View from the Ground is the tenth studio album by American folk rock duo America, released by Capitol Records in July 1982.

This album marked a comeback for a group that had been generally written off since Dan Peek's departure five years before.

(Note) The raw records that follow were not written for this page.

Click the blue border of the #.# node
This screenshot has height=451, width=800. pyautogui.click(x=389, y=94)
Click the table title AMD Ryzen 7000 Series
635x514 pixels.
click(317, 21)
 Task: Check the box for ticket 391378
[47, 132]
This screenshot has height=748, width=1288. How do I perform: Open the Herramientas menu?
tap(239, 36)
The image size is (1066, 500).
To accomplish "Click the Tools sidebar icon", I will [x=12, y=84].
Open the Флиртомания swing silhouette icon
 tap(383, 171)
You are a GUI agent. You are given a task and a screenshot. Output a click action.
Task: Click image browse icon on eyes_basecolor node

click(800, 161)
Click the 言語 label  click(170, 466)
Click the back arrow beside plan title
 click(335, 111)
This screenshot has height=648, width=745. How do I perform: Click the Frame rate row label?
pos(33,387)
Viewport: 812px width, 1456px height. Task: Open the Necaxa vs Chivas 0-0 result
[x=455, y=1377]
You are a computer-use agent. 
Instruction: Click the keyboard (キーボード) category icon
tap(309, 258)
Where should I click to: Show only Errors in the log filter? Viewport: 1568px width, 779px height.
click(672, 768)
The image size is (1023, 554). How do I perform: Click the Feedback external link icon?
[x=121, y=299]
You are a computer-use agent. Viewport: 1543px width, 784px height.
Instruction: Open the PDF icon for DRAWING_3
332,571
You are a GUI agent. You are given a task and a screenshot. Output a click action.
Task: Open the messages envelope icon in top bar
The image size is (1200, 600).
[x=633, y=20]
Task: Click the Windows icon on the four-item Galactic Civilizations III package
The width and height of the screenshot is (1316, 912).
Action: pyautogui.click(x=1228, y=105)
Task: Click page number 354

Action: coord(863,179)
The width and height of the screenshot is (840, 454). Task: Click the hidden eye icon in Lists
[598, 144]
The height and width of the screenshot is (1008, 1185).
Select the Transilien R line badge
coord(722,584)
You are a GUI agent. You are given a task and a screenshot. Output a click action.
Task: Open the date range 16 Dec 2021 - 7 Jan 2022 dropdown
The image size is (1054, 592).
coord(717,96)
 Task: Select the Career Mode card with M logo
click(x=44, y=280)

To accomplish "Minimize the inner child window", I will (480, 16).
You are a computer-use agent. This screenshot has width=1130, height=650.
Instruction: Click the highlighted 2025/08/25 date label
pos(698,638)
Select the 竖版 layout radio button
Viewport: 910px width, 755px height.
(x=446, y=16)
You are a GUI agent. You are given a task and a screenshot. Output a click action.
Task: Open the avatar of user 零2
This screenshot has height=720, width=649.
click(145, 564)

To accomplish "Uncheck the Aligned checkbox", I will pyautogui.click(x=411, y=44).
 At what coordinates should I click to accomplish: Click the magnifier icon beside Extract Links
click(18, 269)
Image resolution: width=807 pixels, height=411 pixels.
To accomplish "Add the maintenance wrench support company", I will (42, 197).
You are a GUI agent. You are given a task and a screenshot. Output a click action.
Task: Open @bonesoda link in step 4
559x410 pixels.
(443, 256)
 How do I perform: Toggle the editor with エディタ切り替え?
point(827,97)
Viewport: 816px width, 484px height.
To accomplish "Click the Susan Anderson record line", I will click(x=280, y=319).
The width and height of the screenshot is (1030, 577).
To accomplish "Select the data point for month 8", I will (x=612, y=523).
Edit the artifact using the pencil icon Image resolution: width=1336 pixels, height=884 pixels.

It was a modest hit in the US, reaching number 41 on the Billboard album chart, and produced two hit singles: "You Can Do Magic" reached number eight on the Billboard singles chart and number five on the adult contemporary chart, and "Right Before Your Eyes" (also popularly known as "Rudolph Valentino") peaked at 45 on the Billboard singles chart and 16 on the adult contemporary chart. "You Can Do Magic" spent more time on the charts, 20 weeks, than any other America single. 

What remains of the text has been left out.